PAGE EXTRACT
Coping with the Holidays
Coping with money worries
There is a lot of financial pressure around Christmas which can be especially difficult if you are already struggling with money. Of course, everyone's circumstances are different but there are some tips and ideas that may help you.
Firstly, make sure you are claiming all the benefits you are entitled to - our article on managing money & debt has lots of information on where you can go for extra support, including; benefits checks, knowing your priority dates, financial MOTs, and help with energy bills.
Be organised and make lists, plans, or a budget and stick to it. By noting things down it can make things feel more manageable and allow us to think clearly. Having a budget can help you feel more in control of what you can spend, use our handy budgeting tool.
Take a look in your local area for any free or low-cost Christmas events, you may also be able to get support with things like gifts or food. You can search for local events and activities on the Reengage website. Another alternative is low-cost or free items online, you may find items you can use as gifts or decorations through social media and websites like Freecycle.
It's very easy to look at adverts and social media and make comparisons, remember that these often don't reflect reality. It may help to take breaks from social media and be kind to yourself. Worrying about money can have a massive impact on our mental health and make us feel worried, embarrassed, or angry. Whilst it can be hard to talk about money, try to be open with others, who may be able to help you or may also be in the same situation. You may be able to agree on how you have a low-cost Christmas or they could offer other kinds of support.
Lastly, try not to blame yourself for your situation or how you're feeling about it.

EXERCISES TO COMPLETE
(1) Write out the passage of the money worries guide between "Coping with the" and "with energy bills.", inclusive.
(2) According to the money worries guide, on which website can you search for local events and activities?
Rely only on the money worries guide.

DATA
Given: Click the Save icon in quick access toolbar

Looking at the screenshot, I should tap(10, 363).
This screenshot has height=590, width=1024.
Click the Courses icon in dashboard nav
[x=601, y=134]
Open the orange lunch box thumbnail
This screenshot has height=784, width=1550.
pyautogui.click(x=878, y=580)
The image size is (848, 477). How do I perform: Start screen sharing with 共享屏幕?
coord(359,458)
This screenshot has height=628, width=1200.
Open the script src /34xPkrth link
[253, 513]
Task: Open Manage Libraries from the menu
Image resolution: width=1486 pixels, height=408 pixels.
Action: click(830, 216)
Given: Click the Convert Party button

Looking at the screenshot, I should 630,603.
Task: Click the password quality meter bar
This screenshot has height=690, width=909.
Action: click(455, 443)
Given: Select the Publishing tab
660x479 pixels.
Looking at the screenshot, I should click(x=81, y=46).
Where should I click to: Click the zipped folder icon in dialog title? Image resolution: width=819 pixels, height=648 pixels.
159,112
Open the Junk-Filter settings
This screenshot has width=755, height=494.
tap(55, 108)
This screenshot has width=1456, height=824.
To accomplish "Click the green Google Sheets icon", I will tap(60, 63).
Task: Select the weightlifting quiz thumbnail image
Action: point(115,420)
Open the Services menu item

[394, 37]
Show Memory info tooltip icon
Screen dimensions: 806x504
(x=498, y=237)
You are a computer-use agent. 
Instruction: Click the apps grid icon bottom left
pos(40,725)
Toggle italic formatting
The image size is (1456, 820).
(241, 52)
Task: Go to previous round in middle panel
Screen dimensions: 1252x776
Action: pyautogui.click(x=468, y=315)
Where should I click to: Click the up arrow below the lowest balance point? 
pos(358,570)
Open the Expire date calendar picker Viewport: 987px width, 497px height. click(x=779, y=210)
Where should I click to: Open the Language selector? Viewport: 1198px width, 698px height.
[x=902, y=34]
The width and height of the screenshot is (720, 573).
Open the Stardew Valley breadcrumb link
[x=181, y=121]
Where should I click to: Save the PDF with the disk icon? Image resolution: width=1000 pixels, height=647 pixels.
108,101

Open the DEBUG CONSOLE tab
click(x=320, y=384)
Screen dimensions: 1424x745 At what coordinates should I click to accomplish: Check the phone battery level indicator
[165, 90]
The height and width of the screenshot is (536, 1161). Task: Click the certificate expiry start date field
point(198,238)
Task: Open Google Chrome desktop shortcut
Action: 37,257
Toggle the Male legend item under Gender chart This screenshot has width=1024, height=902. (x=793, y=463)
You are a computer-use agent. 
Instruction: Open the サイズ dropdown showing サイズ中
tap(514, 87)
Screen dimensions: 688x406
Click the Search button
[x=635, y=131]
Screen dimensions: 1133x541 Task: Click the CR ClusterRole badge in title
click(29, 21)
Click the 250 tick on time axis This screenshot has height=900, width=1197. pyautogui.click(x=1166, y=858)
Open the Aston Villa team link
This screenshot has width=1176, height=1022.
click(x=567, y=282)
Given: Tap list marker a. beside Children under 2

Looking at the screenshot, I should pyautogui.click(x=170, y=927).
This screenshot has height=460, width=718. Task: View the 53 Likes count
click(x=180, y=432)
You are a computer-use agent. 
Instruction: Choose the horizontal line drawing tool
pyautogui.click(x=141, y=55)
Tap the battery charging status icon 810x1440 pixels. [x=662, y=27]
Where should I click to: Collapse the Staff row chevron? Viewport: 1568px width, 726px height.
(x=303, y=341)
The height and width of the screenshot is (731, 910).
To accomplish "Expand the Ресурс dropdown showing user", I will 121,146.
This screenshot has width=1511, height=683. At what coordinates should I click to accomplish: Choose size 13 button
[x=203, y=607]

SOLVED PROBLEMS
(1)
Coping with the Holidays
Coping with money worries
There is a lot of financial pressure around Christmas which can be especially difficult if you are already struggling with money. Of course, everyone's circumstances are different but there are some tips and ideas that may help you.
Firstly, make sure you are claiming all the benefits you are entitled to - our article on managing money & debt has lots of information on where you can go for extra support, including; benefits checks, knowing your priority dates, financial MOTs, and help with energy bills.

(2) The Reengage website.